(PROBLEM TO WORK ON) What is needed is an exact copy of the lines in the listing below, from the one with "Task: Expand the" up to and including the one with "Where should I click to: Click the 5", with no other lines.

◇ ◇ ◇ ◇ ◇

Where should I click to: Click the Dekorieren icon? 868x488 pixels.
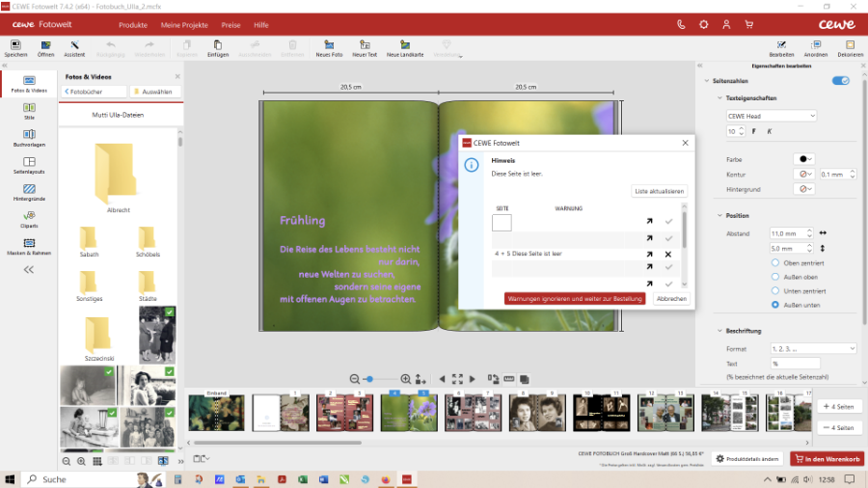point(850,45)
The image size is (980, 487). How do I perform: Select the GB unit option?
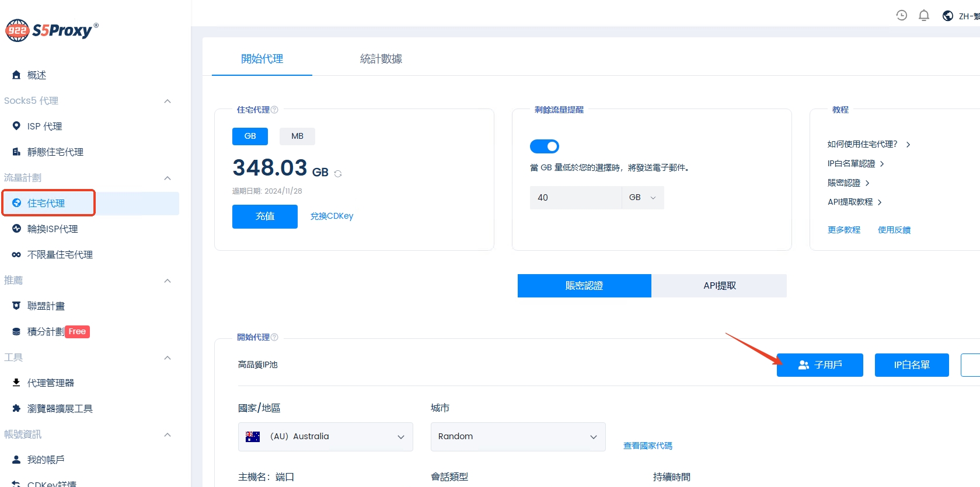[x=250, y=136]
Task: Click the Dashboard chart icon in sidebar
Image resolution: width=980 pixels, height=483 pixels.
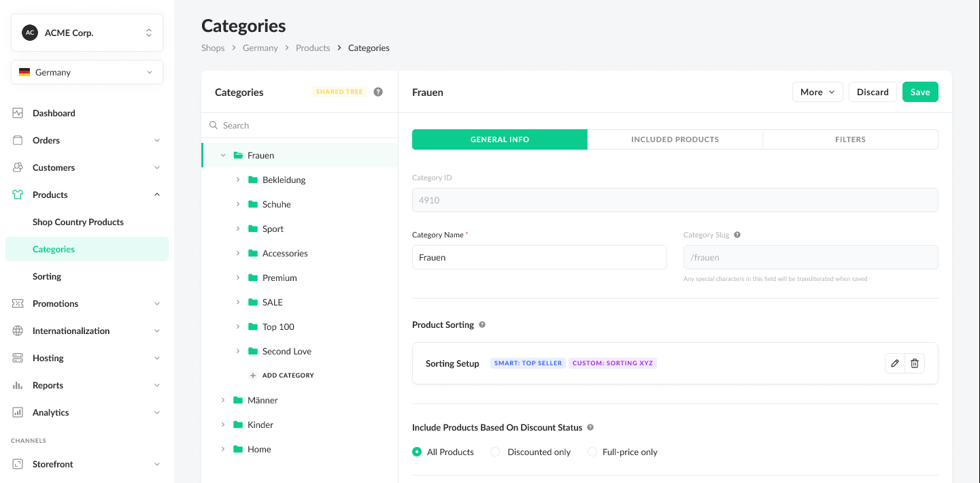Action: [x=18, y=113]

◇ ◇ ◇ ◇ ◇

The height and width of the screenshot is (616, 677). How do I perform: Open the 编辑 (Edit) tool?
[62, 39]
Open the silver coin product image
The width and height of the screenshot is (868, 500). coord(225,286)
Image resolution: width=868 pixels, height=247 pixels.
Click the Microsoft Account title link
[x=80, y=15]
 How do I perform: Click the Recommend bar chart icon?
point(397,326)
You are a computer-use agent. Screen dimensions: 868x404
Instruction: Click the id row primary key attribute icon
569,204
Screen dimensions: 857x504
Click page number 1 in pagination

◇ ◇ ◇ ◇ ◇

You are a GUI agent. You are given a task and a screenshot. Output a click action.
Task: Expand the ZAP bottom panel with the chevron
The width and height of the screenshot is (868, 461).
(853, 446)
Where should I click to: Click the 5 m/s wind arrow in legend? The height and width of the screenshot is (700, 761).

◇ ◇ ◇ ◇ ◇

(SOLUTION FOR THIS PROBLEM)
Task: Expand the ZAP bottom panel with the chevron
The width and height of the screenshot is (868, 461).
(853, 446)
Where should I click to: Click the 5 m/s wind arrow in legend? The height and width of the screenshot is (700, 761).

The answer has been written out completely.